_DATASET EXTRACT_:
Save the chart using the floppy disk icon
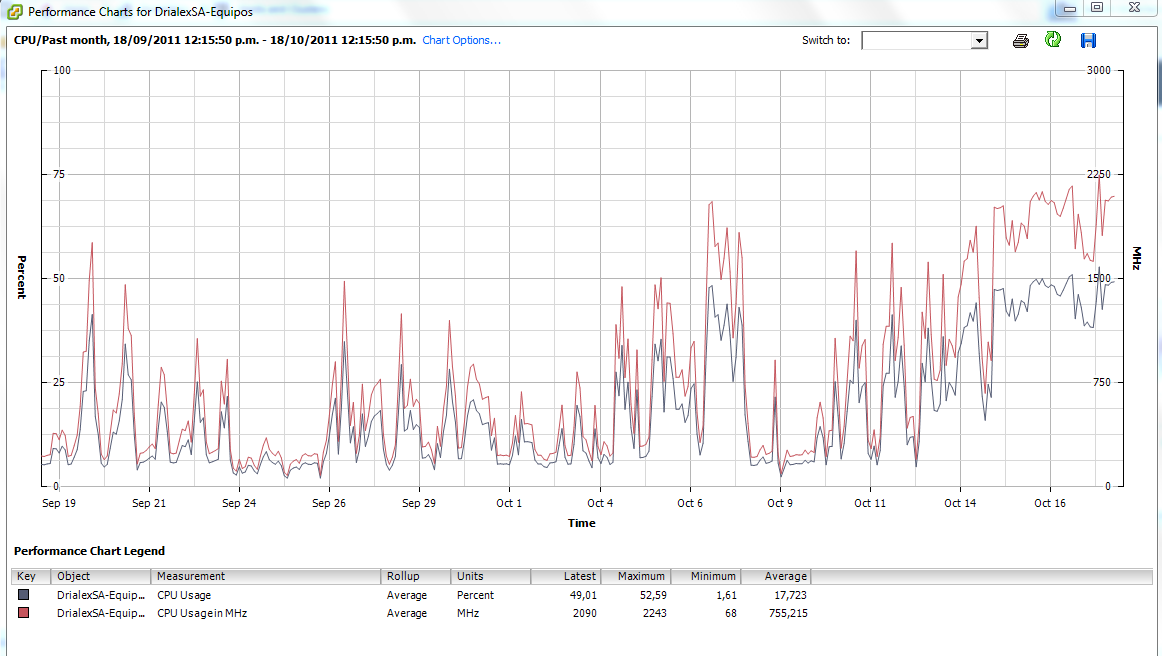coord(1088,41)
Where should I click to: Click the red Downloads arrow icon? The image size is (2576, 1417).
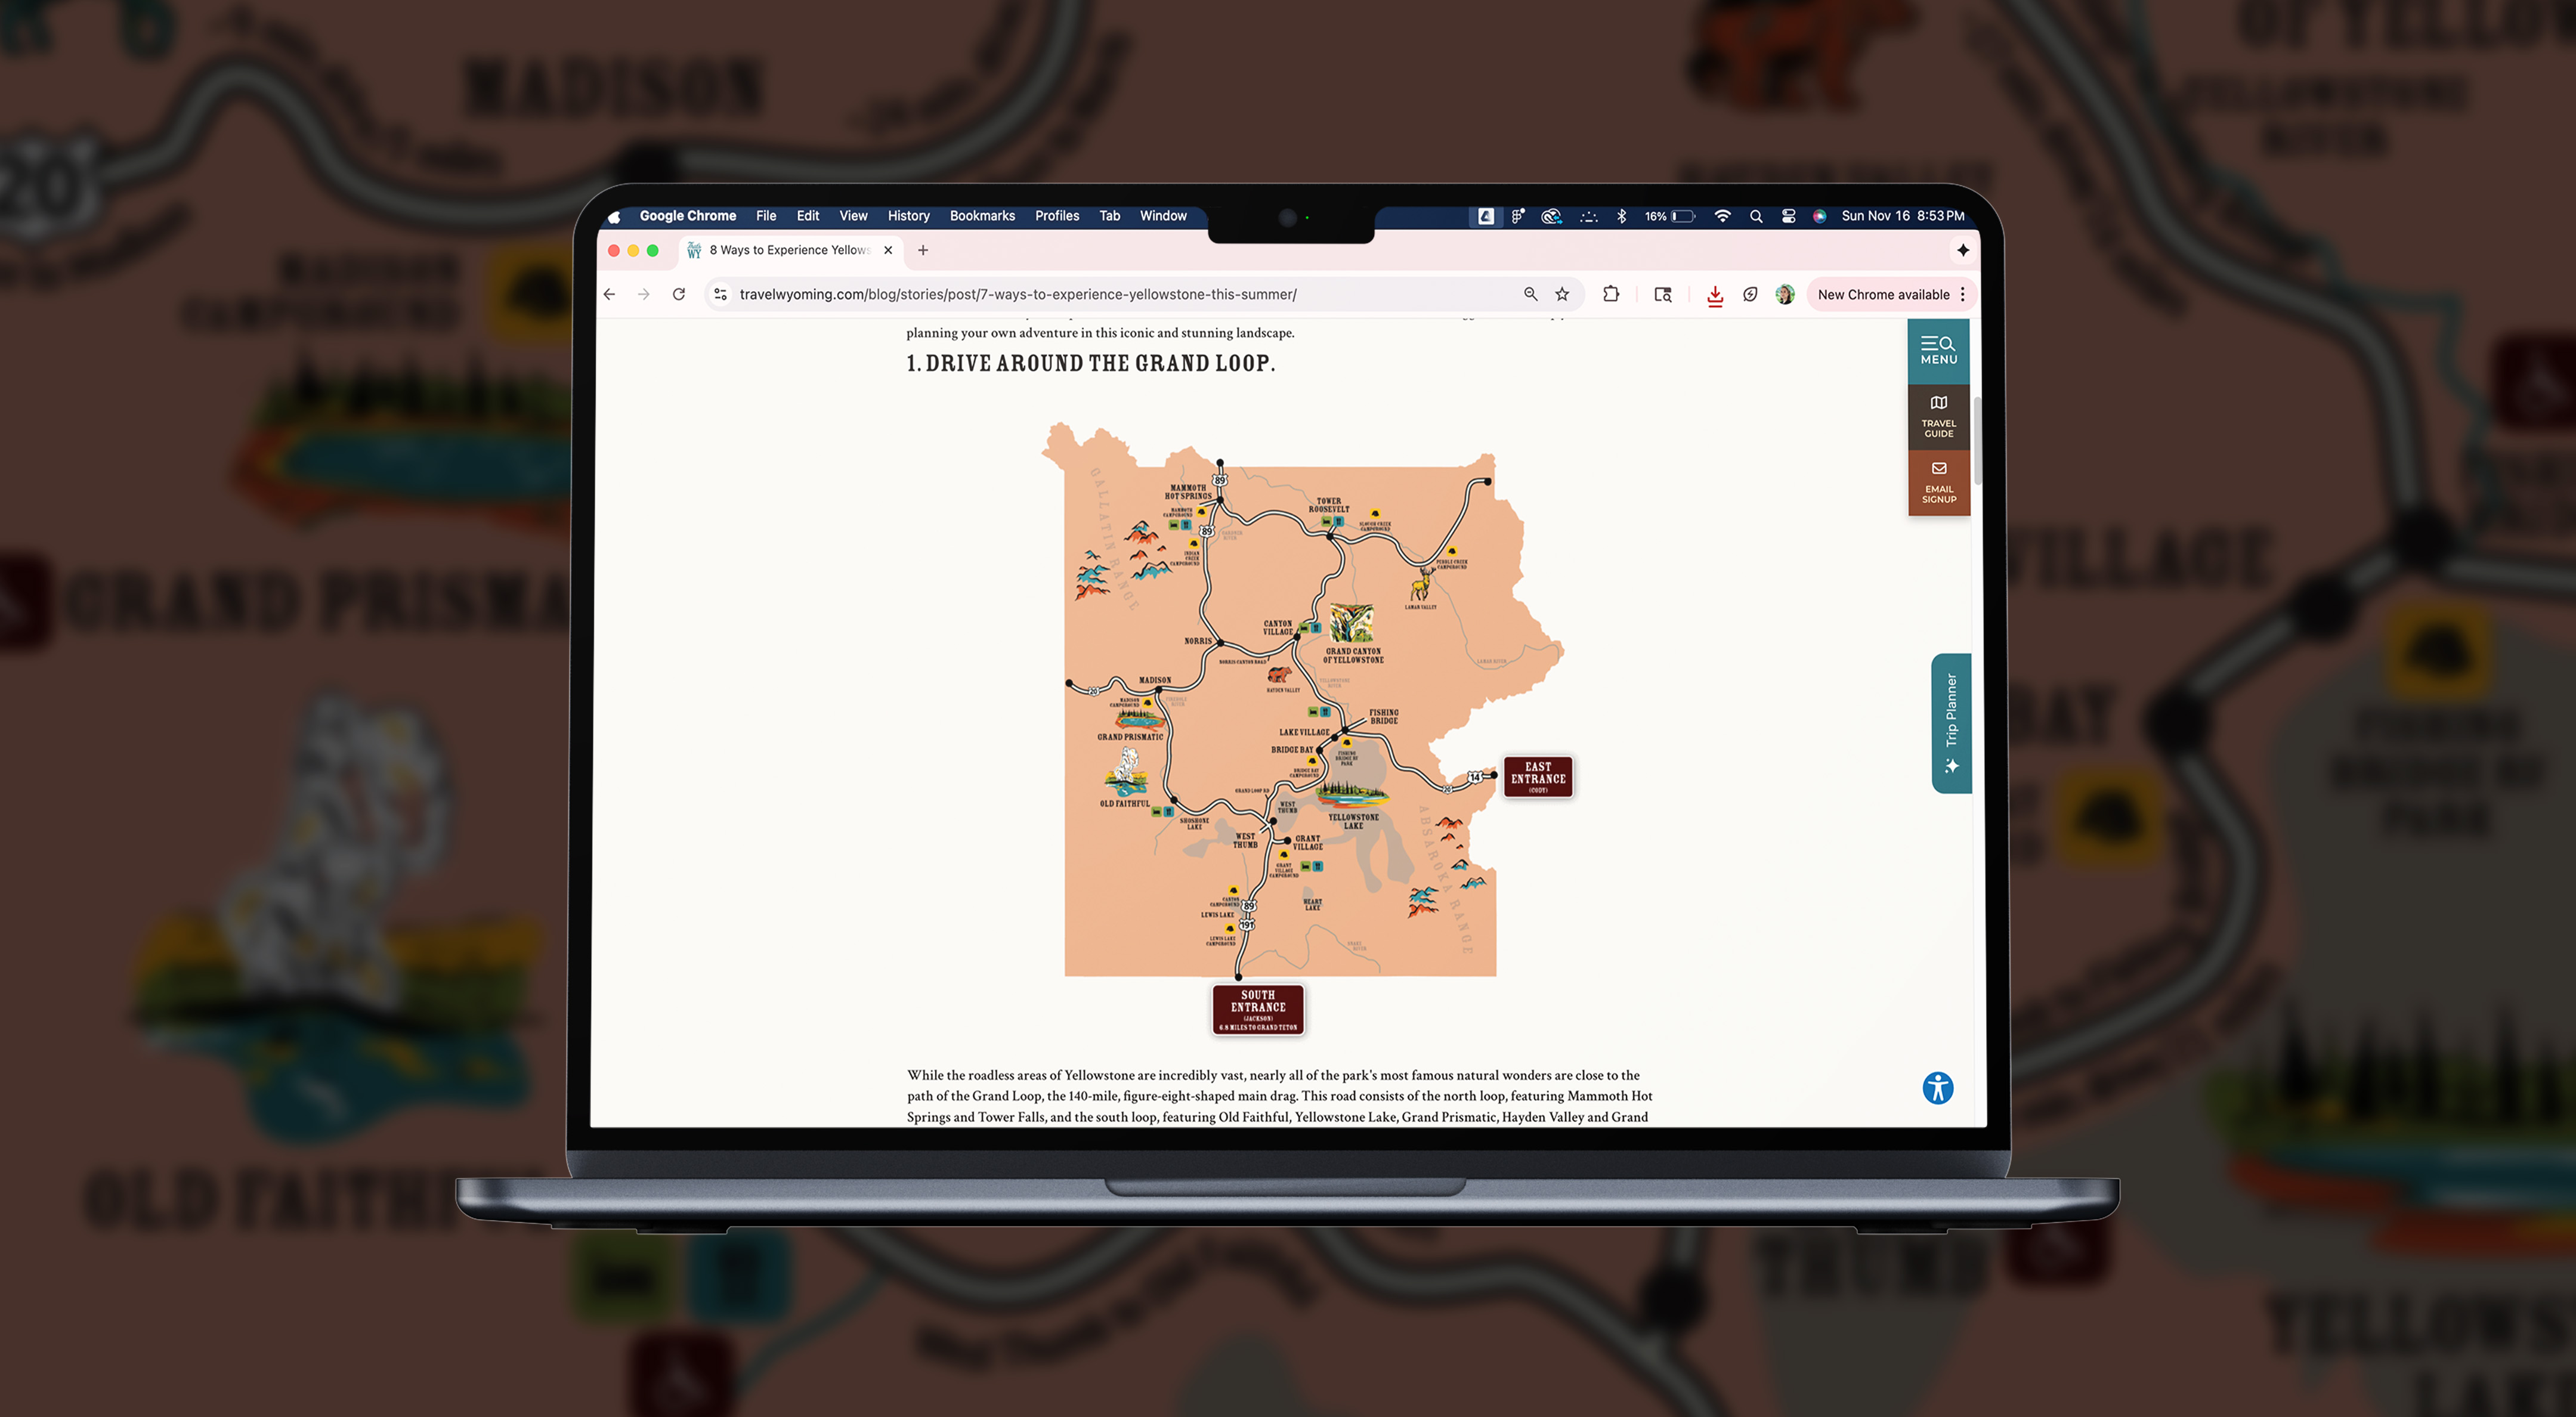pos(1715,295)
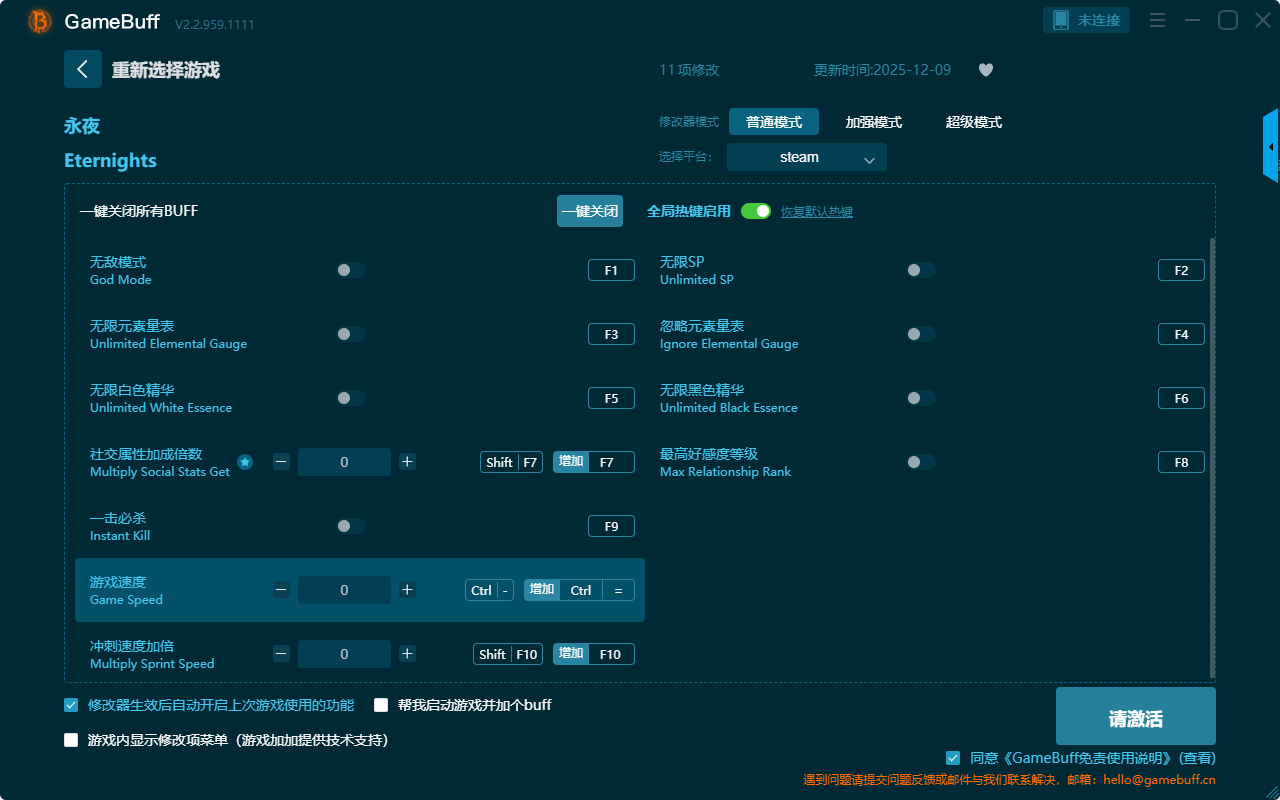The width and height of the screenshot is (1280, 800).
Task: Click the GameBuff logo icon
Action: 40,21
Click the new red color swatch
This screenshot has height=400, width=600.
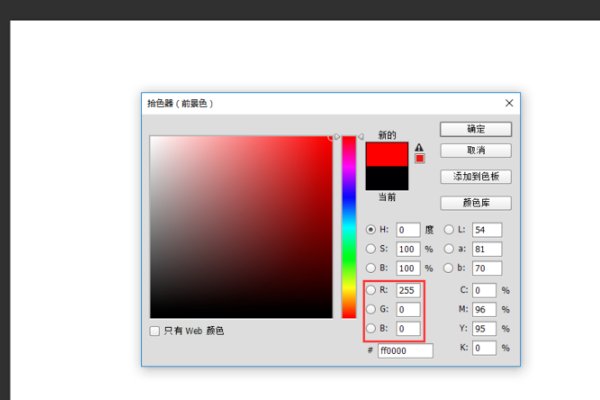(x=386, y=155)
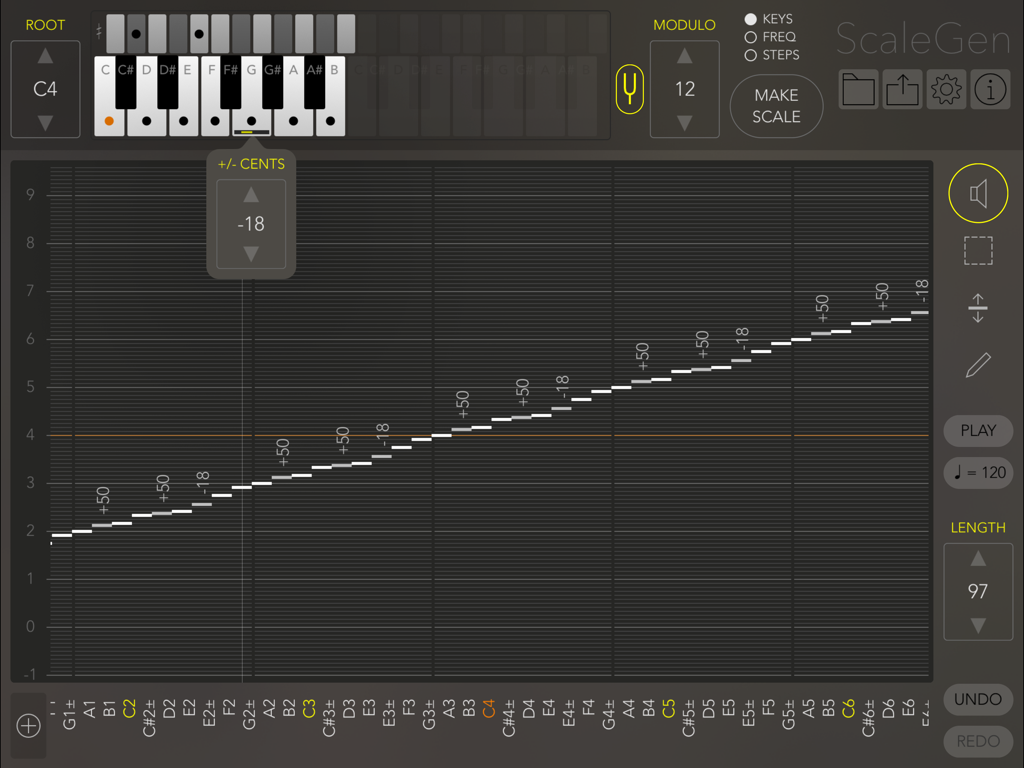The height and width of the screenshot is (768, 1024).
Task: Select the rectangular selection tool
Action: [978, 250]
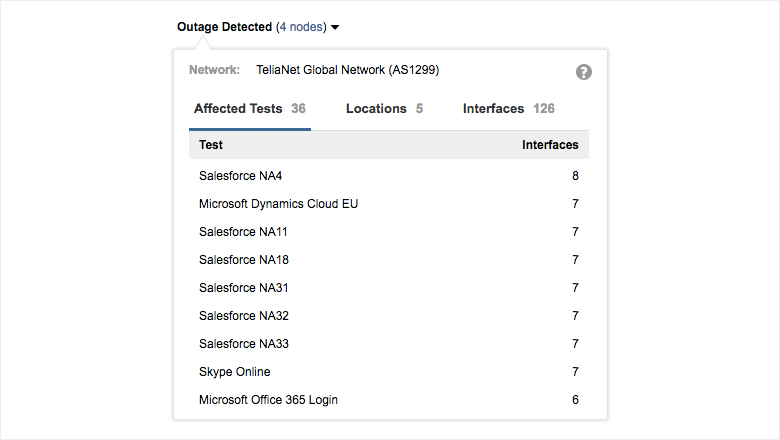Switch to the Locations tab
The image size is (780, 440).
tap(384, 109)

_WHAT YOU WILL DO_:
Can you restate the listing from its very first line and stop after the line that contains "Action: 40,21", leaving the pictures out?

_OUTPUT_:
Save the chart using the floppy disk icon
coord(1088,41)
Where should I click to: Click the red Downloads arrow icon? The image size is (2576, 1417).
pos(1715,295)
The width and height of the screenshot is (1280, 800).
Task: Click the GameBuff logo icon
Action: 40,21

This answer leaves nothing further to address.